TASK DESCRIPTION: Once the line containing "You are a GUI" is found in the entries below, reproduce it and every line after it, stopping at and including the line containing "2016 (1168, 434)"; reproduce nothing else, and keep each line exact.

BEGIN RECORD SET

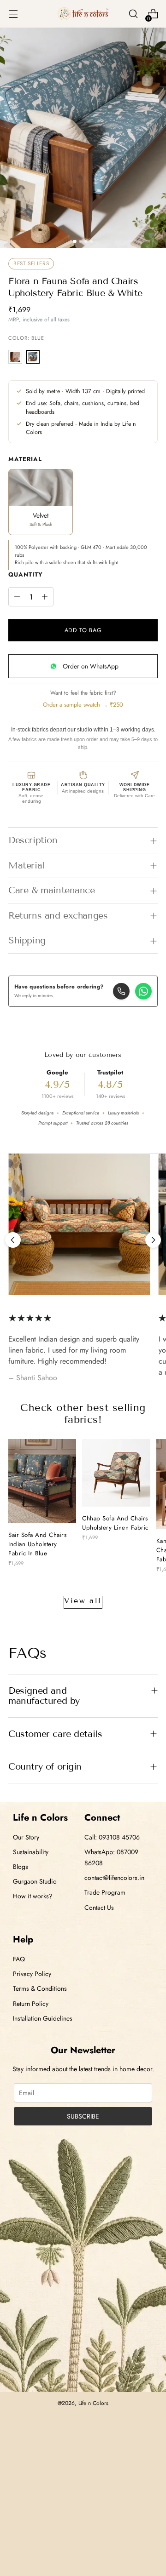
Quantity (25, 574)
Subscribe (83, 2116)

END RECORD SET
BEGIN RECORD SET

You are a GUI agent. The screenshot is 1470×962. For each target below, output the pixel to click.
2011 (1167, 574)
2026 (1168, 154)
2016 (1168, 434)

END RECORD SET

EXERCISE RESULT:
You are a GUI agent. The screenshot is 1470×962. For each target below, output the pixel to click.
2011 (1167, 574)
2026 (1168, 154)
2016 (1168, 434)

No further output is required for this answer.